In the course of globalization, flexibilisation of working hours and 24-hour service, the night is increasingly being turned into day. Many people therefore suffer from sleep disorders and lack of sleep.
Not being able to sleep is not only annoying, but also extremely unhealthy. Chronic sleep disorders impair performance, concentration and reaction ability as well as the general well-being.
And this has serious long-term health consequences: Too little sleep can lead to psychological disorders such as depression.
Too little sleep makes stupid
“Perhaps the sleep instinct is less like the eating instinct than the sex instinct,” explained the well-known American sleep researcher William Dement. “Without sex, life is not beautiful either, but unlike lack of food, it is not threatened by it.”
William C. Dement is considered a pioneer in sleep research. He established the first sleep research center at Stanford University in 1970. In 1975 he founded the American Sleep Disorders Association, which he presided over for 12 years.
His scientific studies revealed that if the brain doesn’t get enough rest at night, it tries to sleep during the day. Anyone who does not take this fact into account damages his brain permanently. Dement’s conclusion: Sleep deprivation makes you stupid.
The sleep researcher is also certain: “Never before has the gap between medical research knowledge and actual application been so wide. Far more people could be helped than is the case.

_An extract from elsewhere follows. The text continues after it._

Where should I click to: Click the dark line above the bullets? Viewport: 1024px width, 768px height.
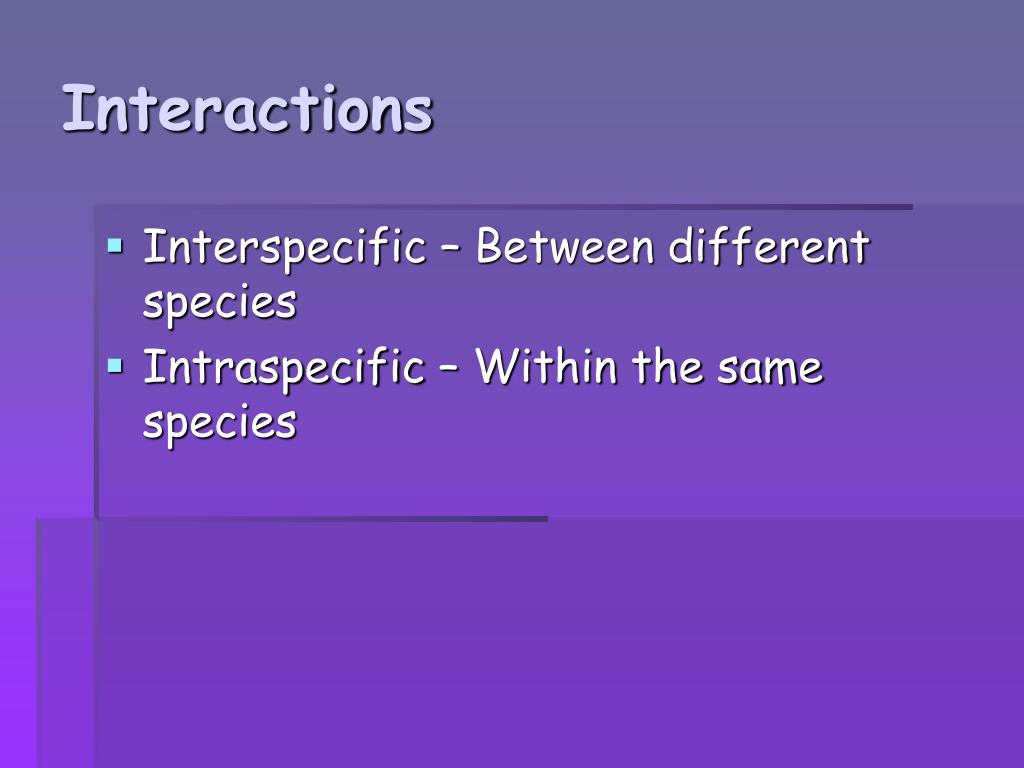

The tricky thing is that patients are treated for cardiovascular diseases, immune system disorders, poor performance, but very often the sleep disorder that causes the complaints is not recognized. For the patients often a true odyssey on their therapy path.”
Insomnia has many faces
But what is actually a sleep disorder? Sleep researchers use this term to describe conditions that prevent a person from sleeping soundly.
They are therefore very tired during the day. Sleep medicine distinguishes up to 80 different forms of sleep disorders.
General disturbances of the sleep-wake rhythm are often found in people whose inner clock is disturbed by shift work, frequent travel or similar.
Anyone suffering from mild sleep disorders can improve their sleep with just a few simple means: Warm baths at 34 to 36 degrees with lemon balm, hops or valerian additives, evening walks, autogenic training or other muscle relaxation training, sleeping cool at night and a good mattress can already help.
And if you really can’t sleep at all, you should rather get up and distract yourself with a boring activity instead of lying in bed brooding or getting annoyed. After some time (almost) everyone will get tired again.
Less is more
Those suffering from chronic sleep disorders can try a treatment by sleep deprivation, the so-called sleep restriction therapy. Sleep shortening is the keyword.
Patients lie in bed at night under therapeutic supervision for several weeks only as long as they actually sleep. Under certain circumstances, this can only be two to three hours. Day after day, the sleep period is extended until a normal sleep rhythm is gradually restored.
Narcolepsy on the other hand should be treated with medication. Behavioral therapy measures also help to better cope with the disease.